Hacker News new | past | comments | ask | show | jobs | submit login

I agree with your conclusion but want to add that switching from Julia may not make sense either.

According to these benchmarks: https://h2oai.github.io/db-benchmark/, DF.jl is the fastest library for some things, data.table for others, polars for others. Which is fastest depends on the query and whether it takes advantage of the features/properties of each.

For what it's worth, data.table is my favourite to use and I believe it has the nicest ergonomics of the three I spoke about.




Indeed DataFrames.jl isn't and won't be the fastest way to do many things. It makes a lot of trade offs in performance for flexibility. The columns of the dataframe can be any indexable array, so while most examples use 64-bit floating point numbers, strings, and categorical arrays, the nice thing about DataFrames.jl is that using arbitrary precision floats, pointers to binaries, etc. are all fine inside of a DataFrame without any modification. This is compared to things like the Pandas allowed datatypes (https://pbpython.com/pandas_dtypes.html). I'm quite impressed by the DataFrames.jl developers given how they've kept it dynamic yet seem to have achieved pretty good performance. Most of it is smart use of function barriers to avoid the dynamism in the core algorithms. But from that knowledge it's very clear that systems should be able to exist that outperform it even with the same algorithms, in some cases just by tens of nanoseconds but in theory that bump is always there.

In the Julia world the one which optimizes to be fully non-dynamic is TypedTables (https://github.com/JuliaData/TypedTables.jl) where all column types are known at compile time, removing the dynamic dispatch overhead. But in Julia the minor performance gain of using TypedTables vs the major flexibility loss is the reason why you pretty much never hear about it. Probably not even worth mentioning but it's a fun tidbit.

> For what it's worth, data.table is my favourite to use and I believe it has the nicest ergonomics of the three I spoke about.

I would be interested to hear what about the ergonomics of data.table you find useful. if there are some ideas that would be helpful for DataFrames.jl to learn from data.table directly I'd be happy to share it with the devs. Generally when I hear about R people talk about tidyverse. Tidier (https://github.com/TidierOrg/Tidier.jl) is making some big strides in bringing a tidy syntax to Julia and I hear that it has had some rapid adoption and happy users, so there are some ongoing efforts to use the learnings of R API's but I'm not sure if someone is looking directly at the data.table parts.

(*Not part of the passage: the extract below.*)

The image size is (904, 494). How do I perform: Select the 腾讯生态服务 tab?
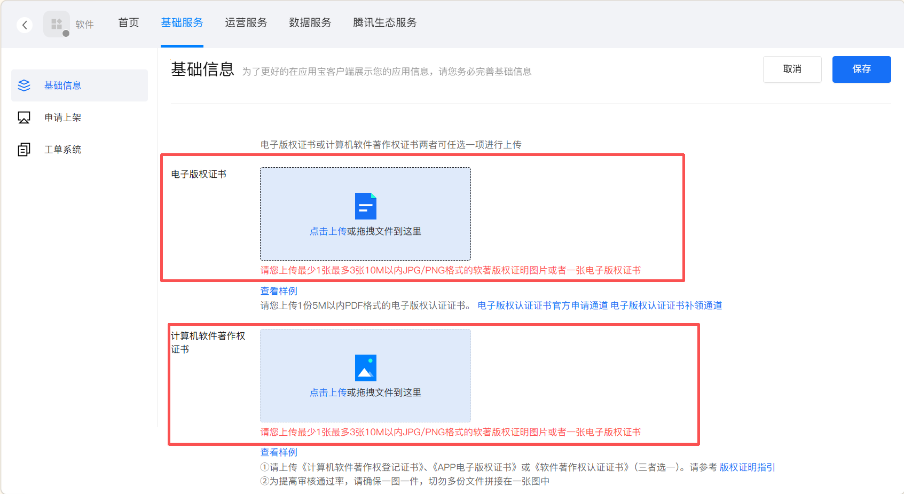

> Indeed DataFrames.jl isn't and won't be the fastest way to do many things

Agreed, and the DF.jl developers are aware and very open about this fact - the core design trades off flexibility and user friendliness over speed (while of course trying to be as performant as possible within those constraints).

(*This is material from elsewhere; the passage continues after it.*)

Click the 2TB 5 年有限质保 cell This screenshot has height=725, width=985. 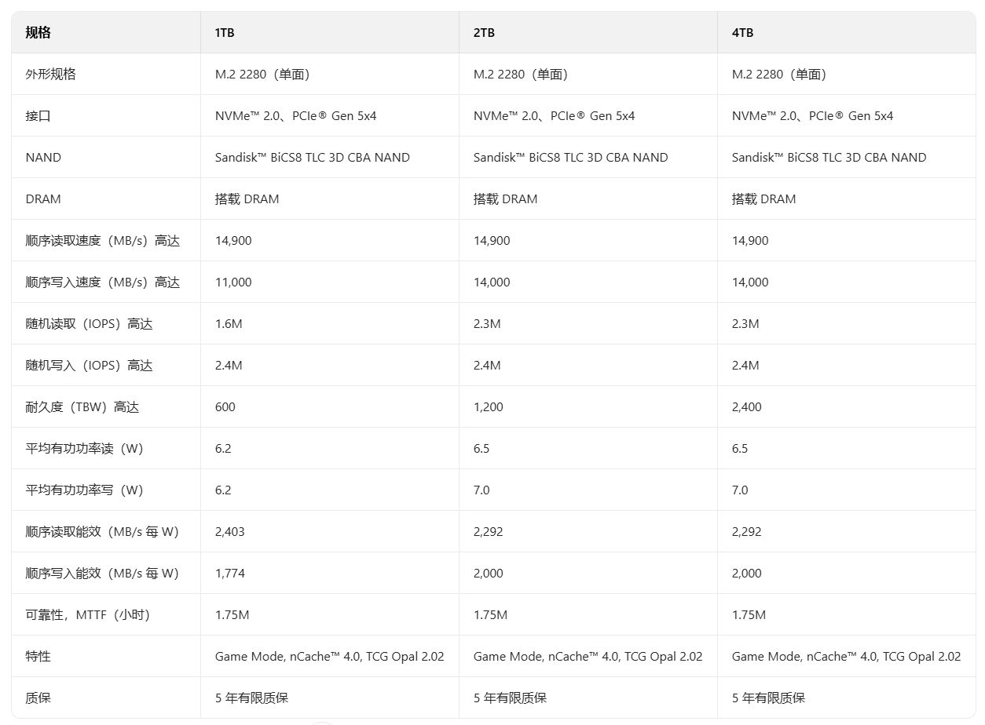pos(511,698)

One thing that hasn't been mentioned so far is InMemoryDatasets.jl, which as far as I know is the closest to polars in Julia-land in that it chooses a different point on the flexibility-performance curve more towards the performance end. It's not very widely used as far as I can tell but could be interesting for users who need more performance than DF.jl can deliver - some benchmarks from early versions suggested performance is on par with polars: https://discourse.julialang.org/t/ann-a-new-lightning-fast-p...


> Tidier

I have not tried it. I like that the project makes broadcasting invisible, I dislike that it tries to completely replicate R's semantics and Tidyverse's syntax. Two examples: firstly, the tuples vs scalars thing doesn't seem very Julia to me. Secondly, I love that DF.jl has :column_name and variable_name as separate syntax. Tidier.jl drops this convention (from what I see in the readme).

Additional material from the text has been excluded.